Private Party is an American professional wrestling tag team consisting of Isiah Kassidy and Marq Quen. They are signed to All Elite Wrestling (AEW). The team debuted in August 2015 and wrestled in the independent circuit, as well as several regional promotions such as House of Glory (HOG) and Combat Zone Wrestling (CZW). In April 2019, they signed with AEW.

History

Independent circuit (2015–2019)
Private Party made their debut for House of Glory (HOG) on August 21, 2015, where they defeated Josh Glide and TJ Marconi. In December of that year, they won the HOG Tag Team Championship. They lost the titles to The Hardy Boyz in August 2016. The team would later win several other championships, including the Fight The World Tag Team Championship, the Game Changer Wrestling Tag Team Championship, the Pro Wrestling Magic Tag Team Championship and the Warriors of Wrestling Tag Team Championship. Private Party also made several appearances for Combat Zone Wrestling (CZW) and New York Wrestling Connection (NYWC) between 2016 and 2018.

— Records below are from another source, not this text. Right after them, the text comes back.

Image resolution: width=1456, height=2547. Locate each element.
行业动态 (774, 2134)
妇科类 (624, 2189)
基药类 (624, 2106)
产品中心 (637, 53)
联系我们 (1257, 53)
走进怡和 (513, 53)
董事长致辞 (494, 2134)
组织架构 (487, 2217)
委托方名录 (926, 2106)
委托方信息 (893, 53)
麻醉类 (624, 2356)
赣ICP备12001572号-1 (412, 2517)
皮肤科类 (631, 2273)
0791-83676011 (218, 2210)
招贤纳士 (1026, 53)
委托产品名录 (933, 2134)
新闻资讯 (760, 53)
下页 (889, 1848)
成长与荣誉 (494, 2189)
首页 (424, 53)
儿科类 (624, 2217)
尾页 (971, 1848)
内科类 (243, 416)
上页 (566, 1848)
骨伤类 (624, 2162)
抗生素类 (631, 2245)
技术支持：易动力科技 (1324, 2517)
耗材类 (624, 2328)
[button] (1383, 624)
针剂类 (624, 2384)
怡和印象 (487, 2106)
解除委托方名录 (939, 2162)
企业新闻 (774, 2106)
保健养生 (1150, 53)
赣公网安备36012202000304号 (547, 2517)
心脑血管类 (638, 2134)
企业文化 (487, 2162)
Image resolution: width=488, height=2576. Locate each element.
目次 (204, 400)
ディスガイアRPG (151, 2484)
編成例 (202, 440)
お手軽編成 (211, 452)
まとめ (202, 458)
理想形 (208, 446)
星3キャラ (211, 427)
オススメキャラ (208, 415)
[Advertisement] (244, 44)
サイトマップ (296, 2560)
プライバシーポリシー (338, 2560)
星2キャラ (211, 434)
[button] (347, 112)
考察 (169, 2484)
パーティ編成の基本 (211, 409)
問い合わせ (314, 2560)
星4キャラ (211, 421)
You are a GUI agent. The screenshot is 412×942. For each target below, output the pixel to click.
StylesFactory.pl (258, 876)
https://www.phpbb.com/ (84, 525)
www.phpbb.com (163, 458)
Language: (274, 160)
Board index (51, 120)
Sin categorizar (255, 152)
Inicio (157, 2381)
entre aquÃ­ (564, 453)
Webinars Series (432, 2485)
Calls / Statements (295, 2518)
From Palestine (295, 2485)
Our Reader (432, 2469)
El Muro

All Elite Wrestling (2019-present)
On April 22, 2019, it was announced that Private Party had signed with All Elite Wrestling (AEW). The team made their AEW debut at Fyter Fest on June 29, where they lost to Best Friends (Chuck Taylor and Trent Beretta) in a triple threat tag team match also involving SoCal Uncensored (Frankie Kazarian and Scorpio Sky). On the All Out pre-show on August 31, Private Party defeated The Hybrid 2 (Angélico and Jack Evans). Private Party then competed in a tournament to determine the inaugural AEW World Tag Team Champions, defeating The Young Bucks (Matt and Nick Jackson) in the first round, but ultimately lost to the Lucha Brothers (Pentagón Jr. and Fénix) in the semi-finals. At Full Gear on November 9, Private Party failed to win the AEW Tag Team titles from SoCal Uncensored in a triple threat tag team match also involving the Lucha Brothers.

On January 8, 2020, Private Party faced the AEW World Tag Team Champions Kenny Omega and "Hangman" Adam Page in a losing effort after an altercation between Page, Kassidy and Quen. On March 12, Private Party teamed up with Joey Janela where they lost to Pac and The Lucha Brothers, otherwise known as "The Death Triangle" in a six-man tag team match. Janela, Kassidy, and Quen then suffered a post match attack until Best Friends and Orange Cassidy made the save. At the Double or Nothing Buy-In, Private Party faced Best Friends in a number one contender's match for the AEW World Tag Team Championship in a losing effort. On the June 10 episode of Dynamite, Quen challenged Cody for the TNT Championship in a losing effort. At Fyter Fest Night 1, Private Party, being accompanied by Matt Hardy, took on Santana and Ortiz, where they emerged victorious. They faced Kenny Omega and "Hangman" Adam Page in an AEW World Tag Team Championship match on Night 2 of Fyter Fest, which they  lost against the champions during the event. Private Party along with Matt Hardy would turn heel for the first time in AEW after they attacked Top Flight & Matt Sydal  after they won against them.  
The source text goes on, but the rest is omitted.